I intend to stand on principle - and duck the question. I don't mean for myself; my views are the old fashioned views of someone in the 1930s or 40s. But as a more general question, I think it may best be ducked. If you have an argument to show that Western liberal arts have what everybody needs, I'm listening. But I am also listening if you want to persuade me that the Western liberal arts belong in the West, and some other thing, or maybe nothing at all, stands in the relation of cultural analog elsewhere.
Philosophically minded religious people will recognize my move here. As in religion (I am a Protestant Christian) so in the liberal arts: I am a local pluralist and, at a greater distance, an inclusivist. Let's start with religion. Christianity has broken into many sects, all within the boundary of Christianity (although that boundary gets a little blurry on the edges). The view that God will count anyone within that boundary as a Christian, that disputes about doctrine are about being right rather than being saved, is called 'pluralism'. The gist is that sects can argue with each other, but all are equally Christians. That is my view.

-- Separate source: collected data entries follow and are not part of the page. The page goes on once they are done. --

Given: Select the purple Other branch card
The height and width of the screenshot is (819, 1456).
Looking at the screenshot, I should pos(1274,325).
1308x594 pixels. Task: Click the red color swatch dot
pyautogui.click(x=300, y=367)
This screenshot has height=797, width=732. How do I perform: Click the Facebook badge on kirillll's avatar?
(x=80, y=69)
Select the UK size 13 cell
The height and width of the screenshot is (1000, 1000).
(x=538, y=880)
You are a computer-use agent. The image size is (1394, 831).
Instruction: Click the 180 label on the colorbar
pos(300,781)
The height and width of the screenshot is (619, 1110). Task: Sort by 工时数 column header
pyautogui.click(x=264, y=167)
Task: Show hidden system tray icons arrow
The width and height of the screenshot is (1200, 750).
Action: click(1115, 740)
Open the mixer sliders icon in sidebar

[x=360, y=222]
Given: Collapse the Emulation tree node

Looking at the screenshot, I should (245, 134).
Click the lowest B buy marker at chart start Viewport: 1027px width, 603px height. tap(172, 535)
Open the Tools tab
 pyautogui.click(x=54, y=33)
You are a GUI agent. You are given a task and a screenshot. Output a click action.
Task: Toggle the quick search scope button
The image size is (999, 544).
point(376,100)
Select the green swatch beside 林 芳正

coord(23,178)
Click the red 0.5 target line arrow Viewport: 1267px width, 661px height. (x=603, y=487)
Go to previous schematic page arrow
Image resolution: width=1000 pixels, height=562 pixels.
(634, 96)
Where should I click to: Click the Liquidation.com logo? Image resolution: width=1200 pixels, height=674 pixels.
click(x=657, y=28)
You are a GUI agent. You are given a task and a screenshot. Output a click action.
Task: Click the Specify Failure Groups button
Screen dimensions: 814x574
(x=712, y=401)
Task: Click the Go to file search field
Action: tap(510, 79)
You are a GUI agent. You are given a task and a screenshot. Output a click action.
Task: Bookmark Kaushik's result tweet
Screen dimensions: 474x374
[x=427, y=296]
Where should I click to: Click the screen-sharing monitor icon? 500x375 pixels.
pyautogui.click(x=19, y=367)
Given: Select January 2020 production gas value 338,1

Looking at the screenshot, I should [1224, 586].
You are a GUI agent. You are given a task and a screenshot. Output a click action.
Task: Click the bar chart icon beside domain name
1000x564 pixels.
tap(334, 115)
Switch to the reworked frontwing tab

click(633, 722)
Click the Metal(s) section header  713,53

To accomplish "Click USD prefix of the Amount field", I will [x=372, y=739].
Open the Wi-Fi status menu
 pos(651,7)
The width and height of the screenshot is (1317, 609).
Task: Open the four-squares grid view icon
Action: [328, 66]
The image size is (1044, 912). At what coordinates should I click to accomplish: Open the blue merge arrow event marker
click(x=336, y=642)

Just as I am a religious local pluralist, I am a Western liberal arts pluralist. If your home base is literature, Classics, history or - though I may need to hold my nose as I write it - in psychology, political science or social science, I'm not going to dismiss what you do. I think we could argue about methods, and I'd bet on my methods if we did, but you and I are both similarly searchers after truth.
What about things outside the Western tradition? During several desperate moments on the academic market, I tried to reinvent myself as semi-expert on Confucianism, Daoism, Buddhism and Ethiopian philosophy. Ultimately, all of these traditions left me cold, so cold that I realized I'd rather be unemployed as a Western philosopher. But my inclination isn't to dismiss them, but rather to take the inclusivist stance, as I would in religion. You're a Buddhist, a Muslim, a Hindu, Zoroastrian or atheist? Well, I don't pretend to know what arrangement God may make with you. It is as though I have the flu and you tell me about alternative medicine. I'm going to go see a doctor, but I don’t pretend to know that your treatment wouldn't work. I maintain an open mind. However, if you asked me, I'd suggest my cure. Similarly in religion, where if you're asking, I'd advise you to try it my way. Similarly again in the liberal arts. Do it your way if you like, ye plays the game and ye takes yer chances.
It's my inclusivism that allows me to duck the question about whose liberal arts. I don't know - and I don't need to know - what sort of tradition is best for you, though if you're asking, this blog offers one kind of answer.